De fato, Goretti lembra que não existe nada que uma criança leve mais a sério do que o brincar. Quando está envolvida, mostra-se motivada, concentrada, comprometida e o faz com enorme prazer. “Não seria esse o modelo a ser levado para a vida adulta? Ou seja, envolver-se prazerosamente e com seriedade com o que se faz, premido por uma força pulsional que busca tornar a vida mais interessante, mais criativa, menos repetitiva e com menos monotonia?”
CONCRETO
Como preservar ou mesmo instaurar o brincar na vida adulta? Goretti afirma que as respostas não são tão simples, objetivas e concretas. “Não é continuar a ser criança ou agir infantilmente para o resto da vida, mas manter-se conectado com o próprio ser, com a sua marca pessoal, com aquele traço que o torna peculiar, espontâneo, conferindo leveza e serenidade ao seu cotidiano, a despeito das asperezas do mundo. “As pessoas ditas bem-humoradas e espirituosas o sabem muito bem.”

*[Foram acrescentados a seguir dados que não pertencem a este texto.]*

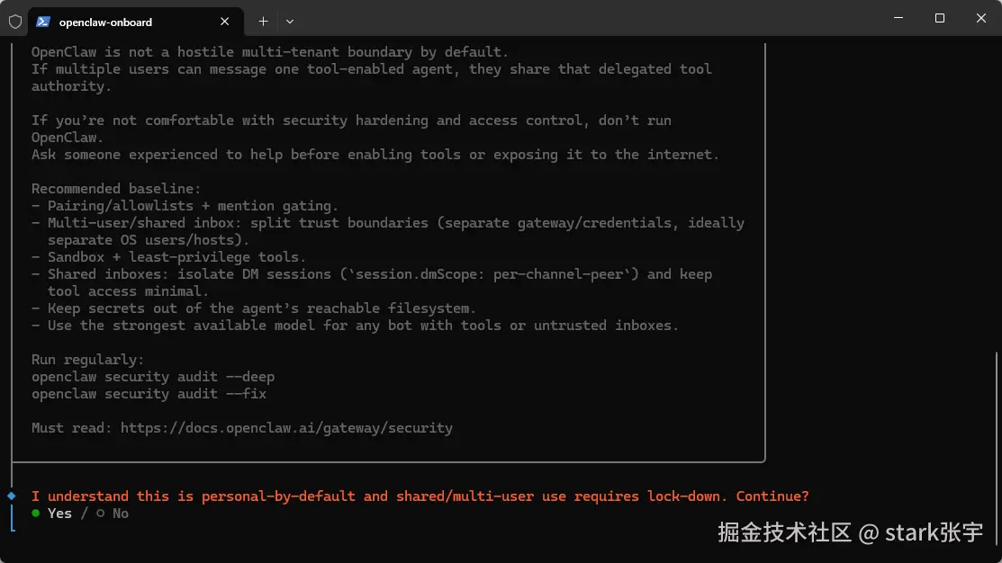Click the empty title bar drag area
Viewport: 1002px width, 563px height.
coord(585,20)
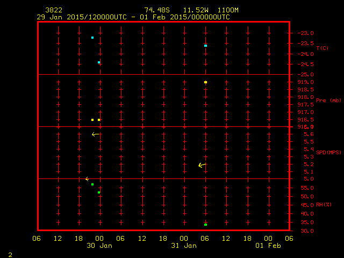Select the 31 Jan date label
Image resolution: width=344 pixels, height=258 pixels.
(184, 246)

Goretti enfatiza que brincar ou brincadeira também pode ser sinônimo de algo que se faz inconsequentemente, coisa de pouca importância, leviandade, preguiça, indolência. “Isto é, num tempo em que ficar parado parece pecado e dedicar-se ao que gosta pode ser execrado, caso não seja fonte de ganhos e lucros. Há que se ter coragem e audácia em não se submeter à automação, à robotização, ao apagamento da singularidade, lutando com galhardia para preservar o sonho, o espaço psíquico e a liberdade de criar.”